Personally, I was sick and stuck at home over the weekend, where I spent more time than usual scrolling through social media. My Instagram stories were a blur of flattering digital illustrations that cost pennies apiece. Lensa clearly tapped into something special there, appealing to both the vain impulse of effortlessly collecting 50 stylish self-portraits and the interactive experience of quizzing your friends on what your spitting image is (most, in my experience) and what are the hilarious mutations that only a computer doing its best to pretend to be a human could start.
Some friends, mostly artists and illustrators, pushed back, encouraging everyone to find an artist to pay instead. Some creative people around me also paid and it’s hard to blame them. For better or worse, it’s truly amazing what the current cohort of AI image generators can do, especially if you just logged on.

Picture credits: Lens/TechCrunch
Soon we will all be paying attention. In the name of storytelling and vanity, I downloaded Lensa and gave the app a try. I had only paid once for an artist to do a profile picture for me in the past and it was just one picture, all the way back in 2016. Now for less than $10, I had a set of 50 epic avatars generated from my most me pictures, but these were in addition me. Me in various futuristic jumpsuits straight out of the pages of a graphic novel, me in purple robes resembling an intergalactic saint, me, me, me.
I see the call.

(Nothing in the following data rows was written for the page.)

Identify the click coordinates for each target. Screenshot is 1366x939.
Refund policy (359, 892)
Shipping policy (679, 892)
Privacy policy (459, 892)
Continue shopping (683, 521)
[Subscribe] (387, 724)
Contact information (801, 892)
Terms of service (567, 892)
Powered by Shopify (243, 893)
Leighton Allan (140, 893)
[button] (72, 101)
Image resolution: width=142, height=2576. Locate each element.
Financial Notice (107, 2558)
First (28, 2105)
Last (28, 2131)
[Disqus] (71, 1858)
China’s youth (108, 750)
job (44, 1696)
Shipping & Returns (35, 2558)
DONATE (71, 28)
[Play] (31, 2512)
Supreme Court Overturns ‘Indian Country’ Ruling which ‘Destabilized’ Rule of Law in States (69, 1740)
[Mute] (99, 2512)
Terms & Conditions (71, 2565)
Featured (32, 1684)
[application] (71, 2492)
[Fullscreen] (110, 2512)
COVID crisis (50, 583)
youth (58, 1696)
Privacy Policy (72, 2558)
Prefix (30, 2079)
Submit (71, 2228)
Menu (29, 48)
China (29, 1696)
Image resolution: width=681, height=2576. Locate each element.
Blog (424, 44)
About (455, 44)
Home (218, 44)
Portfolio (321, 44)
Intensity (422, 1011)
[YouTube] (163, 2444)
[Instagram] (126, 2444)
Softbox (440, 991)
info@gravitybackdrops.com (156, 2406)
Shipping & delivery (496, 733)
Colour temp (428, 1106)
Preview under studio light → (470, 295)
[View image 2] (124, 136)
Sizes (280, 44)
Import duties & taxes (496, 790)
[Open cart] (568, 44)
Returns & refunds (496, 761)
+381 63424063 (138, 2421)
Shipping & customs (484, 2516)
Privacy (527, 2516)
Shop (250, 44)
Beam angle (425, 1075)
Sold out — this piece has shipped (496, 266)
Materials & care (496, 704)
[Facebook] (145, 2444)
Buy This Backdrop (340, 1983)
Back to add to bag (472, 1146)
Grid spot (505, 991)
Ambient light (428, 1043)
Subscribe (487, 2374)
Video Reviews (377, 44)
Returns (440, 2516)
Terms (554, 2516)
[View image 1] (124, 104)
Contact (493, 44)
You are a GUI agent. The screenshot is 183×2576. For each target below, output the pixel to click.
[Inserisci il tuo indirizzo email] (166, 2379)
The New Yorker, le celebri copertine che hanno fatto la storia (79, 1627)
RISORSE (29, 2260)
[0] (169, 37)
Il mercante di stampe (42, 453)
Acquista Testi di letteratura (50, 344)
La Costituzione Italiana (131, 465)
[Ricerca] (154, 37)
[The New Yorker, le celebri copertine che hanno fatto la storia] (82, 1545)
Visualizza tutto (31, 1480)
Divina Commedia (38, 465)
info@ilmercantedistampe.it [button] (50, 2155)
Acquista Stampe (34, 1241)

A handful of friends commented on how the footage made them feel, hinting at the genre euphoria of being seen as they see themselves. I wouldn’t blame anyone for exploring this stuff; everything is very interesting and at least so complicated. I love my avatars, but part of me wishes they didn’t. I don’t plan to use them.
I thought about my own art, the photography that I sell when I think about stocking my online store – mostly mountain landscapes and night sky photos. I thought back to a handful of prints I sold and how much effort I had to put in to get the shots. One of my favorite shots involved special permission from the National Park Service and a five-hour backpacking trek to a remote fire watcher in Washington. Many involved lonely hours tending my tripod alone in the freezing cold, tracking the Milky Way as it circled above a dark horizon like the clock hand.

AI Milky Way images from a Stable Diffusion image search on Lexica.art. Picture credits: Lexica/TechCrunch
The AI models already have enough training material to faithfully recreate photos of a nearby hidden mountain location that only local night photographers seem to know about. Three years ago when I took pictures there, I had to snag a competitive campsite and drive miles on a rutted Forest Service road waiting in the dark for hours. I cooked a pack of expired ramen noodles with a small camping stove to keep warm, stuffed the feathers back into my jacket, and jumped on anything that made noise in the dark.
I don’t live from my art. But it’s still like a waste to think that these experiments and the human process they represent – learning to predict a cluster of ancient stars in the dark, slipping on wet rocks and chipping my shoe, keeping extra batteries warm in a down pocket – might be worth less in the future.